I saw a little bird calling and hopping about in a nearby tree. It was so small and far away I could not identify it. But I focussed as well as I could on the general area where the bird perched briefly and fired off a few frames with the EOS R5 just for fun.
Here is the whole frame of that shot. This has 45million pixels.
The header photo at the top of this post is a massive crop, run through Adobe Super Resolution to clean up the edges a bit and output as a JPG.
The crop measures 532x398 pixels giving an area of 211736 pixels. That is 0.0047 of the original or 0.47% or in round figures about half a percent of the original whole frame.
Adobe Super Resolution doubles the pixel resolution in each dimension producing 4x the original pixel count.
The result is not by any means the best ever photo of a spotted pardalote. But it is quite good enough for sharing on social media and for publication in places such as this blog.
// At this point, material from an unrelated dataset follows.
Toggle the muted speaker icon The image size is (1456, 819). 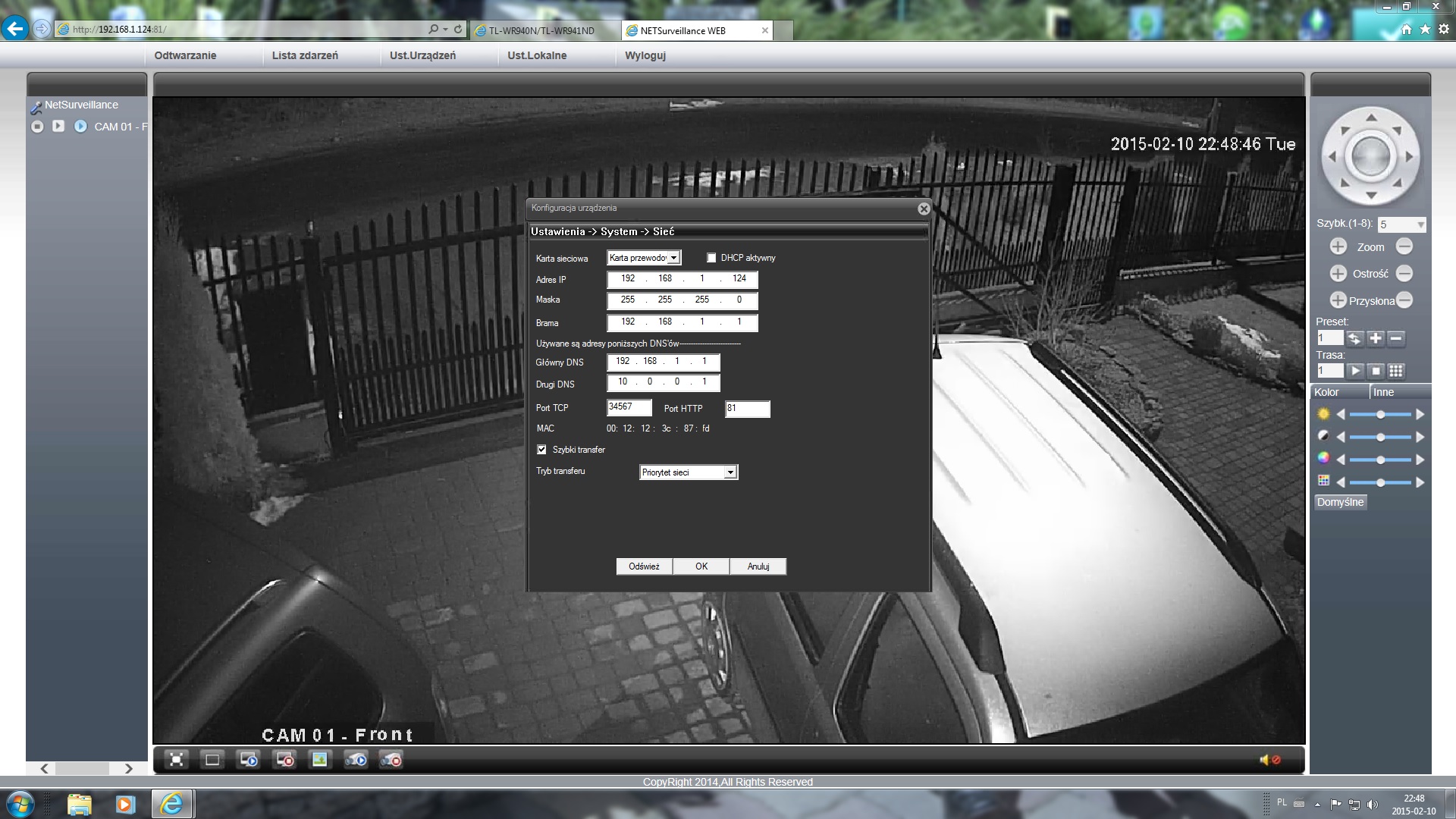[1269, 760]
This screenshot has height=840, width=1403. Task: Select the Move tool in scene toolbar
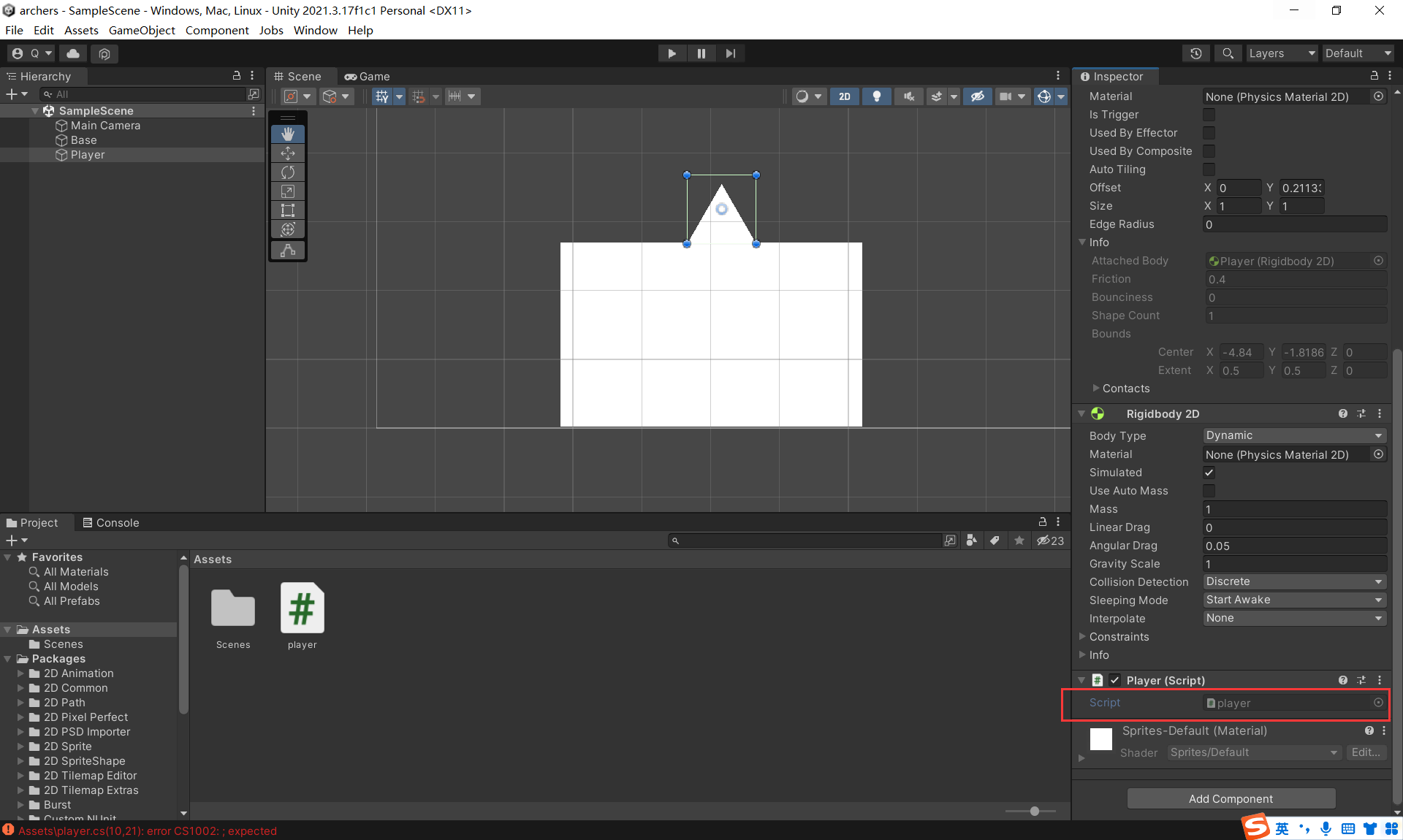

And that is quite remarkable. Spotted pardalotes are tiny. They measure only 80mm from tip of beak to end of tail. The fact that I was able to produce such a photo points us, I think, to the way forward for camera photography.
The latest crop of super high resolution lenses like the RF 100mm Macro on high pixel count cameras like the R5 now enables a degree of cropping which I have never experienced before.
But wait, there’s more. Well, more to come anyway. There are persistent rumors than Canon intends to release an ultra high pixel count model in the not-too-distant future. They already have the technology to do this. If the current 32Mpx M series sensor were to be scaled up to 24x36mm size it would have 83 Mpx.
I think it very likely that many of the recently released RF series lenses including the RF 100mm macro have been designed with this level of pixel count in mind.
The RF 100mm f2.8 L Macro is an excellent macro lens but is much more than that. It also delivers an amazing level of resolution and overall image fidelity when used in the normal range.
I will be reporting more about this lens in the coming weeks.